_Work instructions:_
Begin the reply with the line containing "For every named" and end it with the final line of the listing, reproducing every line between exactly and adding nothing.

_Material provided:_
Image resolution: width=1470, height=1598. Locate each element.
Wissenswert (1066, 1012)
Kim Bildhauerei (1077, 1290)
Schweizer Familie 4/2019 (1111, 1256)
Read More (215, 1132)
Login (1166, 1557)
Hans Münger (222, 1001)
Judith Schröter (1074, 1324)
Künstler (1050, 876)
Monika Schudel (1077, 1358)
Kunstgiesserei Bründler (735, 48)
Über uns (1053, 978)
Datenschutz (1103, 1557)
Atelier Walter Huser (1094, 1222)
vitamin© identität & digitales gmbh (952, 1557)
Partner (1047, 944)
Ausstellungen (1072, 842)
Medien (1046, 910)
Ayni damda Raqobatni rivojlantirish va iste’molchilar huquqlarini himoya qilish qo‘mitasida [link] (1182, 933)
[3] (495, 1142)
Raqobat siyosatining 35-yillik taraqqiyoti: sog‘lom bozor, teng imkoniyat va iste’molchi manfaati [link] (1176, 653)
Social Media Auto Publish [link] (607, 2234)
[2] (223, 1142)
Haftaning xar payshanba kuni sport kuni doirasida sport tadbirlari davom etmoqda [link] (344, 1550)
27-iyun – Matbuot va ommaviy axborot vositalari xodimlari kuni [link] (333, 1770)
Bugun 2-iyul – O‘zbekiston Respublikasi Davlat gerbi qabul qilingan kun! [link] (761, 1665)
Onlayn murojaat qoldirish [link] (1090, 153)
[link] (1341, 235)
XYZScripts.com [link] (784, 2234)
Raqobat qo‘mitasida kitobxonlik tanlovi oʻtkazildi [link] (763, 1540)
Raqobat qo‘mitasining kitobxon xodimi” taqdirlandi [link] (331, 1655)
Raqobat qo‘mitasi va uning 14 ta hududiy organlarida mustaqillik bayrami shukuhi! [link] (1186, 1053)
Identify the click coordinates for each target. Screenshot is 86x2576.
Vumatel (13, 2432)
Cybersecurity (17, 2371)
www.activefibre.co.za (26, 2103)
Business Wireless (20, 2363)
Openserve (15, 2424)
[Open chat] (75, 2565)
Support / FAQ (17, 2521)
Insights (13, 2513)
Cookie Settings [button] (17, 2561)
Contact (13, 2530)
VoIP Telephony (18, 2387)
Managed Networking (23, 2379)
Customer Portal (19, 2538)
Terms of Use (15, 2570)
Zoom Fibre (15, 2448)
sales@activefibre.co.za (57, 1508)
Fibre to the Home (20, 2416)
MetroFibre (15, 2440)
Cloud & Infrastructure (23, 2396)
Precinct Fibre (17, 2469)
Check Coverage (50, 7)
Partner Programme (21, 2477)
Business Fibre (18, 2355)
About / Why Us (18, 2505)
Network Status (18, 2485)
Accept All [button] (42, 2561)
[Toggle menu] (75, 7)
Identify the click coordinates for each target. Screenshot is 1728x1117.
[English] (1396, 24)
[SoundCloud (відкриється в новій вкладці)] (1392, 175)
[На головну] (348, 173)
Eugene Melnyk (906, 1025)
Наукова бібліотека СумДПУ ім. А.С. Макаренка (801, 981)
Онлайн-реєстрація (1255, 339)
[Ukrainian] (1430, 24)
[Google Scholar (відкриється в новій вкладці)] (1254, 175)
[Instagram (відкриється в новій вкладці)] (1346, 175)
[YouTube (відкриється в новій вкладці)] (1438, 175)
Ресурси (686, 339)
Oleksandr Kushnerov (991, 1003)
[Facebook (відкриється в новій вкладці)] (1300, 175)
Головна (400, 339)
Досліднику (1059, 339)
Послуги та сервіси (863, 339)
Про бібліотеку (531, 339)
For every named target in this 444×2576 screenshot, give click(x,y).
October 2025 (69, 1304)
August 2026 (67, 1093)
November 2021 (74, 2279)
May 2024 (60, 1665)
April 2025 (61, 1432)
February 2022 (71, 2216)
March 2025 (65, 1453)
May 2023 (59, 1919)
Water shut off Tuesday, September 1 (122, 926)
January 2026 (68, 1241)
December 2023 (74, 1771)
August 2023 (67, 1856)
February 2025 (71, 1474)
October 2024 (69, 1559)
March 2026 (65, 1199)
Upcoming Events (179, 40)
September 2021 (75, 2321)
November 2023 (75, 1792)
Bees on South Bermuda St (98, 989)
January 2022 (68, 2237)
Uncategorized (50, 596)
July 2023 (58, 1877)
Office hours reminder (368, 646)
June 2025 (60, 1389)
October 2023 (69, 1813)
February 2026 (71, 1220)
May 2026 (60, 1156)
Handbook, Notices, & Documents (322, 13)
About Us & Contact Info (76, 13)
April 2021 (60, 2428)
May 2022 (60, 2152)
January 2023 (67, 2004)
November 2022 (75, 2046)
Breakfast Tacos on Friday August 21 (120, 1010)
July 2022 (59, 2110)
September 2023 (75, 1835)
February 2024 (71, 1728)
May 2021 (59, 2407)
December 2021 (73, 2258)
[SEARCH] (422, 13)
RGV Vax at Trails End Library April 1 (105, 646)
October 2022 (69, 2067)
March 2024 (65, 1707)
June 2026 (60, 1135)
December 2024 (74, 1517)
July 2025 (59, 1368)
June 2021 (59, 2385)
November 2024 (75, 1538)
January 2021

_Task output:_
For every named target in this 444×2576 screenshot, give click(x,y).
October 2025 (69, 1304)
August 2026 (67, 1093)
November 2021 (74, 2279)
May 2024 (60, 1665)
April 2025 (61, 1432)
February 2022 (71, 2216)
March 2025 (65, 1453)
May 2023 (59, 1919)
Water shut off Tuesday, September 1 (122, 926)
January 2026 (68, 1241)
December 2023 (74, 1771)
August 2023 (67, 1856)
February 2025 (71, 1474)
October 2024 (69, 1559)
March 2026 (65, 1199)
Upcoming Events (179, 40)
September 2021 (75, 2321)
November 2023 (75, 1792)
Bees on South Bermuda St (98, 989)
January 2022 (68, 2237)
Uncategorized (50, 596)
July 2023 (58, 1877)
Office hours reminder (368, 646)
June 2025 (60, 1389)
October 2023 (69, 1813)
February 2026 (71, 1220)
May 2026 (60, 1156)
Handbook, Notices, & Documents (322, 13)
About Us & Contact Info (76, 13)
April 2021 (60, 2428)
May 2022 (60, 2152)
January 2023 (67, 2004)
November 2022 (75, 2046)
Breakfast Tacos on Friday August 21 (120, 1010)
July 2022 (59, 2110)
September 2023 (75, 1835)
February 2024 (71, 1728)
May 2021 (59, 2407)
December 2021 (73, 2258)
[SEARCH] (422, 13)
RGV Vax at Trails End Library April 1 (105, 646)
October 2022 (69, 2067)
March 2024 (65, 1707)
June 2026 (60, 1135)
December 2024 (74, 1517)
July 2025 (59, 1368)
June 2021 (59, 2385)
November 2024 (75, 1538)
January 2021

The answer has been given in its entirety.